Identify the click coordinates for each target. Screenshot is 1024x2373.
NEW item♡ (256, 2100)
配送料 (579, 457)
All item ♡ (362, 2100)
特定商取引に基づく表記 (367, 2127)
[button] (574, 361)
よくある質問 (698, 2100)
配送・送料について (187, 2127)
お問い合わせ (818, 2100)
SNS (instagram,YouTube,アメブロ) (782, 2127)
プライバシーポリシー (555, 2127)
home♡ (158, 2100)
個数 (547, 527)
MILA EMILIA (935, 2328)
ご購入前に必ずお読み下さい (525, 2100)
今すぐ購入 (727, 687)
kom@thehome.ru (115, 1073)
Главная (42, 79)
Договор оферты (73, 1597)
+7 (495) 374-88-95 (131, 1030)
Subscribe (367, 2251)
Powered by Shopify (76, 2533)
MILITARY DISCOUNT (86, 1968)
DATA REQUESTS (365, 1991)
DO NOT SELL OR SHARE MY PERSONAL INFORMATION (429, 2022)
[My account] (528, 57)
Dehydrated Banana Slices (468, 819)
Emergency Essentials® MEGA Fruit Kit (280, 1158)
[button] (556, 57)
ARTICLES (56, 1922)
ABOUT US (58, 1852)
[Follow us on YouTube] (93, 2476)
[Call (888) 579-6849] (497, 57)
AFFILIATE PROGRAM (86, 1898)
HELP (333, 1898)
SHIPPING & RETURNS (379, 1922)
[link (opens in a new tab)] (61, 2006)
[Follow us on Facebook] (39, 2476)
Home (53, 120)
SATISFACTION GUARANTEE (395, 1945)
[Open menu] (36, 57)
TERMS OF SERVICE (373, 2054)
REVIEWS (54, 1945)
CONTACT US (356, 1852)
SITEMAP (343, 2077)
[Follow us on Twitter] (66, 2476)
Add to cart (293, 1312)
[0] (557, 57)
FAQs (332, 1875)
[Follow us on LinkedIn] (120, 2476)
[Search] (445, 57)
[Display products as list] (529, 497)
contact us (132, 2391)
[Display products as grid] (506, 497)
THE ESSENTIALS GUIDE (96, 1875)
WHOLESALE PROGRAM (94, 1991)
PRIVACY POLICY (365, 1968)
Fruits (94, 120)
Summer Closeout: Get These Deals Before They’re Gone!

What you should do:
If a line falls between the first line of the entries and the line containing "プライバシーポリシー (555, 2127)", or is one of those two, restate it word for word; leave all other lines out.

Response box:
Identify the click coordinates for each target. Screenshot is 1024x2373.
NEW item♡ (256, 2100)
配送料 (579, 457)
All item ♡ (362, 2100)
特定商取引に基づく表記 (367, 2127)
[button] (574, 361)
よくある質問 (698, 2100)
配送・送料について (187, 2127)
お問い合わせ (818, 2100)
SNS (instagram,YouTube,アメブロ) (782, 2127)
プライバシーポリシー (555, 2127)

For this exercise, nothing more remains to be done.